Figure 4. Conversation-based content recommendations. This algorithm provides inference over 3 stages. Stage 1: We algorithmically identify the most important messages in a conversation (text in blue). Stage 2: We mathematically represent the text for sessions and content card description using a natural language model as document embeddings or vectors. Stage 3: For each conversational snippet, we find content cards that are most similar to important messages in the conversation and retrieve the cards with the highest similarity to the text.

Evaluation

Evaluation Overview

We evaluated performance both offline and in the app. The offline evaluation informed algorithm design decisions, and the in-app evaluation measured the algorithm’s performance in the real-world setting. For the offline evaluation, we compared the relevance of the conversation-based recommendations to random recommendations. For the in-app evaluation, we compared the completion rates of cards recommended by the conversation-based recommendation algorithm with both the onboarding-based and random recommendations.

Offline Evaluation

For the offline evaluation, we computed the probability of a recommended card being relevant (also defined as relevance rate) for the top 5 conversation-based recommendations per conversation and compared it to random recommendations to assess the relative performance of the two algorithms.

*Problems to solve*:
a: In the passage on conversation-based recommendations, name each stage of the algorithm described in Figure 4 and state what happens in it.
b: Go on writing the passage on conversation-based recommendations, starting after its final sentence.

*Data extract*:
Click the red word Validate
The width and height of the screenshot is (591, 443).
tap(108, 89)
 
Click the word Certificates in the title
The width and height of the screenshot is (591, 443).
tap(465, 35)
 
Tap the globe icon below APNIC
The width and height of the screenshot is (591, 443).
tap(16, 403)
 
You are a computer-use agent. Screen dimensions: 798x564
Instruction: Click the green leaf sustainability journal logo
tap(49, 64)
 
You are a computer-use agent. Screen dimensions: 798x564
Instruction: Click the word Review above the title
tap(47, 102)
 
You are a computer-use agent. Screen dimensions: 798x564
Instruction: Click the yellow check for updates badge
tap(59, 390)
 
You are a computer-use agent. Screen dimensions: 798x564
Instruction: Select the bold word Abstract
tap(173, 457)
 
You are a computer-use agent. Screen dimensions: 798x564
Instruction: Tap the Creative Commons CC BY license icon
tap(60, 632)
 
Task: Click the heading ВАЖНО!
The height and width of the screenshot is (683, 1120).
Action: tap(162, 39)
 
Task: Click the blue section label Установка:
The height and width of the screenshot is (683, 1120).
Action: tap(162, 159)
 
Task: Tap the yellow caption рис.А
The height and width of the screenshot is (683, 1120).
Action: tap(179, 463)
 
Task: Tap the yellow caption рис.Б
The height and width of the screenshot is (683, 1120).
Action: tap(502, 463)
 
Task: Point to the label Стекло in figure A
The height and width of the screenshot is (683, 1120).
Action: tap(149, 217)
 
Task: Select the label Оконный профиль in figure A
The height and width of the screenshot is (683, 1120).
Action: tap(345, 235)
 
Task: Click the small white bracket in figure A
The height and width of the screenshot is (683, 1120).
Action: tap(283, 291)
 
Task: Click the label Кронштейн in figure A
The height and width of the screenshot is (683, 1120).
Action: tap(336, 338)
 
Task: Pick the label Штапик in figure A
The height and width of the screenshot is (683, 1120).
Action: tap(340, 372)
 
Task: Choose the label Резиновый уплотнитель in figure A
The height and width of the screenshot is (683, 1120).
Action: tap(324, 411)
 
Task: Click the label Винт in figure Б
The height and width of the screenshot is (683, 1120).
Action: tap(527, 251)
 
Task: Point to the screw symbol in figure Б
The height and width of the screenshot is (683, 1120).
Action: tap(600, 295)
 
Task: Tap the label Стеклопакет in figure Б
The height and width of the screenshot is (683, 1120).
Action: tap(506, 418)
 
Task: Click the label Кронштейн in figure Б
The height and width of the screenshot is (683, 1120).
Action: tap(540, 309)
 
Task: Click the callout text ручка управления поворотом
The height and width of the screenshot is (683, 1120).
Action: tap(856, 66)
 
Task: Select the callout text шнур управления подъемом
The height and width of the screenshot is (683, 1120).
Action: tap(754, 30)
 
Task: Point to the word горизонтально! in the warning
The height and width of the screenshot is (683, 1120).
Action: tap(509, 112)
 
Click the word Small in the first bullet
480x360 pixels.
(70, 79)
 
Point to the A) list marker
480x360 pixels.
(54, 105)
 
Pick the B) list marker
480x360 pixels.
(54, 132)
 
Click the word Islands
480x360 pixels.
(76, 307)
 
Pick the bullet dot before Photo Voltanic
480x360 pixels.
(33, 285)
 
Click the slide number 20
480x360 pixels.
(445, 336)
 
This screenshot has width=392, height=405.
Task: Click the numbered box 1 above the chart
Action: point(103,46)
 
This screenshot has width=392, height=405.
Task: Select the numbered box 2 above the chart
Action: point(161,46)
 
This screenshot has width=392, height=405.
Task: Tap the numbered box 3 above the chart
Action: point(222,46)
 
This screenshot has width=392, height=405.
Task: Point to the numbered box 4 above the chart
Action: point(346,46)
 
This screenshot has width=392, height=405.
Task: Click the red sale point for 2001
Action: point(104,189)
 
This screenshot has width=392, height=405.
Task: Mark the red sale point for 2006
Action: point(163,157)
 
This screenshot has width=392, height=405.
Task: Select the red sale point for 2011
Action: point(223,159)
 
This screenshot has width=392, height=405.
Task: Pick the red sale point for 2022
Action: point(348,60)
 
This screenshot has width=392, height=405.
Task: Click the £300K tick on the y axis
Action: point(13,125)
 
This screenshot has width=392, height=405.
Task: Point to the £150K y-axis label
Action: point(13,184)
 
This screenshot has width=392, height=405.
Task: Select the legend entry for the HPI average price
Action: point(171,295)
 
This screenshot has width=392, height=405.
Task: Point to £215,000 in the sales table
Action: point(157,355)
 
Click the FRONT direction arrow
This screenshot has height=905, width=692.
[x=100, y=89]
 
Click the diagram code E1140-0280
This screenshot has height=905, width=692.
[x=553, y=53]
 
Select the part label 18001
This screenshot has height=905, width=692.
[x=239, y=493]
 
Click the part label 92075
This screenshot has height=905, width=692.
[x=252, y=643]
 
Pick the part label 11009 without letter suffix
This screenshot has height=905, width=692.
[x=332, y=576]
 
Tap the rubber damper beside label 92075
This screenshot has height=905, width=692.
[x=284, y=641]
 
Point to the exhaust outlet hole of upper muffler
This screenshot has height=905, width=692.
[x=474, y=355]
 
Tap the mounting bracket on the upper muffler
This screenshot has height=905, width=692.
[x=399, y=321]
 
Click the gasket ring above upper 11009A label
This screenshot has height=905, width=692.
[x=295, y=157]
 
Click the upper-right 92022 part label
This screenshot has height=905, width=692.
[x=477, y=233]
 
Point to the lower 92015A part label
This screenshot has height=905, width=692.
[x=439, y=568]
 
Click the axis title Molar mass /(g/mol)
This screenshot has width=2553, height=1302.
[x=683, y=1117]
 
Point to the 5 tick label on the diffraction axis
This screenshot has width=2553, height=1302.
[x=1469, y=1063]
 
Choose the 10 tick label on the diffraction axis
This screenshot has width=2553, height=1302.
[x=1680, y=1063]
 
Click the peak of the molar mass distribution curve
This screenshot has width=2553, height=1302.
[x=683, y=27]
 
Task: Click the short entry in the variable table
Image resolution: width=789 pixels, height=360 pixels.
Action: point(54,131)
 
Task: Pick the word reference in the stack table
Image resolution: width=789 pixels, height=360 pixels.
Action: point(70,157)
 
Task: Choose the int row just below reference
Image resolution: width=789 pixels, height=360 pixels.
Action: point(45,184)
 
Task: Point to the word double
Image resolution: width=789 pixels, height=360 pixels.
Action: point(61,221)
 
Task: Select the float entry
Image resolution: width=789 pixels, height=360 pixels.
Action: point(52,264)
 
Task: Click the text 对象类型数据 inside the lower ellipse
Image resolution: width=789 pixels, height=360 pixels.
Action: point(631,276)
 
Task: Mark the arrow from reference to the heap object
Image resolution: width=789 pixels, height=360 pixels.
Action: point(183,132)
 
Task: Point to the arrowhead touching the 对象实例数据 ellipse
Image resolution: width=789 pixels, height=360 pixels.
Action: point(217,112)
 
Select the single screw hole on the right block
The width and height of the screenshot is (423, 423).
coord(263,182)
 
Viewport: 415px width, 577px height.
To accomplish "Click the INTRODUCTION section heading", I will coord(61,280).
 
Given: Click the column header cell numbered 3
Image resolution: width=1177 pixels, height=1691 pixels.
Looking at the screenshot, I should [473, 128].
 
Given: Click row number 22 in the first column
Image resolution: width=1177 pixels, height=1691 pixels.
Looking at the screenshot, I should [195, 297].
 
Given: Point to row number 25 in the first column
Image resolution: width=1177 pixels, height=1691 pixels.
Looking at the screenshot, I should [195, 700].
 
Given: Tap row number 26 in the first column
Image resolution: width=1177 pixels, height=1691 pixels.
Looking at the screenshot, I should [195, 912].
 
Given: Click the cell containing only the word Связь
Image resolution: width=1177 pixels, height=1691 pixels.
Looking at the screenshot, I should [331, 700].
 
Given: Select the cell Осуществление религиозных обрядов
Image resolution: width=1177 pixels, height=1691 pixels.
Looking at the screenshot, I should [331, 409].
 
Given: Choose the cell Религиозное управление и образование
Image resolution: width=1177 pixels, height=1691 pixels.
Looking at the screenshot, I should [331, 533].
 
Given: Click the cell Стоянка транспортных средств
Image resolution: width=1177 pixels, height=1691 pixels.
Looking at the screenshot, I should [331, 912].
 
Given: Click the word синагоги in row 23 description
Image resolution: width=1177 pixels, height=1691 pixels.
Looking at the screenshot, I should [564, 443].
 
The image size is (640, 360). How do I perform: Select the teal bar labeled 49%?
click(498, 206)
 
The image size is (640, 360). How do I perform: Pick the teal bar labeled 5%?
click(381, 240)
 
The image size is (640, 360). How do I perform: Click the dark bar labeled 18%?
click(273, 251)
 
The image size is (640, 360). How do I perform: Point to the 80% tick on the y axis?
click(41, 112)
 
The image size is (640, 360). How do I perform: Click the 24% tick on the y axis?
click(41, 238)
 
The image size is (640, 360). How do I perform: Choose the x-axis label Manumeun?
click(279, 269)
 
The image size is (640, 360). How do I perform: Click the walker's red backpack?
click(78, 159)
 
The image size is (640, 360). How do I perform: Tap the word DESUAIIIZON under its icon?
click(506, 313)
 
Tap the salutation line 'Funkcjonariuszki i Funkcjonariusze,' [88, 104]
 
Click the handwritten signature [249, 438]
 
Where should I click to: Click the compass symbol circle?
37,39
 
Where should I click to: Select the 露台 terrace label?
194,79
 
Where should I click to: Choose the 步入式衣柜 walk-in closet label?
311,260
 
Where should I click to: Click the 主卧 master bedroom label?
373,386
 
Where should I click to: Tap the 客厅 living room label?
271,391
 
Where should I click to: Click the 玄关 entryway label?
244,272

*Expected results*:
a:
- Stage 1: The most important messages in a conversation are identified algorithmically.
- Stage 2: The text for sessions and the content card descriptions is represented mathematically as document embeddings or vectors, using a natural language model.
- Stage 3: For each conversational snippet, the content cards most similar to the important messages are found, and the cards with the highest similarity to the text are retrieved.

b:
To do this, we bucketed conversation sessions by the number of text messages and reported relevance rates per bucket to understand how relevance varies with the number of messages in a session. The data set for these conversational sessions and recommendation pairs was created by generating batch predictions for 110 randomly selected text sessions between a Ginger coach and a user. The bucketed distributions by the number of messages in the session are shown in Table 1.

The 110 coach-user conversational sessions were annotated using the open-source Doccano annotation tool [Paraschakis D. Towards an ethical recommendation framework. 2017 Presented at: 11th International Conference on Research Challenges in Information Science (RCIS); May 10-12; Brighton, UK p. 211-220. [CrossRef]25] by 3 licensed mental health coaches. We used 20 sessions overlapping across all 3 coaches to compute the interannotator agreement. For a given conversational session, annotators marked a recommended card as either “somewhat relevant,” “very relevant,” or “not relevant” to the session. To simplify this analysis, cards labeled as “somewhat relevant” or “very relevant” were combined as “relevant.”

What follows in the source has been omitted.